It’s a revered scientific fact now, but part of Albert Einstein’s Theory of Relativity might have remained just that if not for a total eclipse in 1919.

It was then that British astrophysicist Sir Arthur Eddington verified Einstein’s theory asserting that light from a star near a massive object would be different than light away from a very massive object. Eddington’s pictures of stars taken at the time demonstrated the change in position of the stars due to the gravitational pull of the sun, said George Mason University’s Harold A. Geller.

“That’s the uniqueness of an eclipse,” said Geller, an associate professor within Mason’s Department of Physics and Astronomy and the director of the Mason Observatory. “Einstein had to wait until that time before one of his predictions from general relativity would be confirmed. A total eclipse is the only time you can actually see starlight when the sun is in our sky.”

Eclipses occur when the sun, moon and Earth are aligned such that the moon's shadow passes across the Earth.

A large swath of the continental United States will be privy to a rare total eclipse on Aug. 21, where the moon passes between the sun and the Earth and blocks all or part of the sun for nearly three hours.
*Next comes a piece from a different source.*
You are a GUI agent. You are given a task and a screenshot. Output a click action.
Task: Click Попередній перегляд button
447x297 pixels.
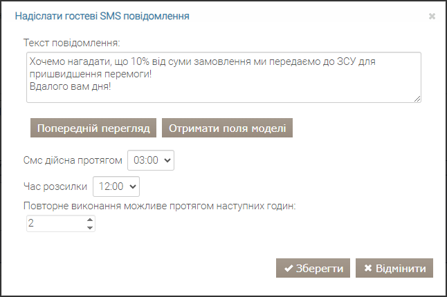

Its path will stretch across portions of 14 states from Lincoln Beach, Oregon, to Charleston, S.C., according to NASA. Observers outside that path will see a partial eclipse, where the moon covers part of the sun’s disk. It will mark the first total eclipse for the contiguous United States since 1979.

“Everyone in the United States will be able to see something,” Geller said. “It’s a celestial event.”

Art Poland, a research professor within Mason’s Department of Physics and Astronomy, has witnessed previous total eclipses while in Montana and in Turkey. He characterized the experiences as “one of the most exciting and dramatic events” of his entire life.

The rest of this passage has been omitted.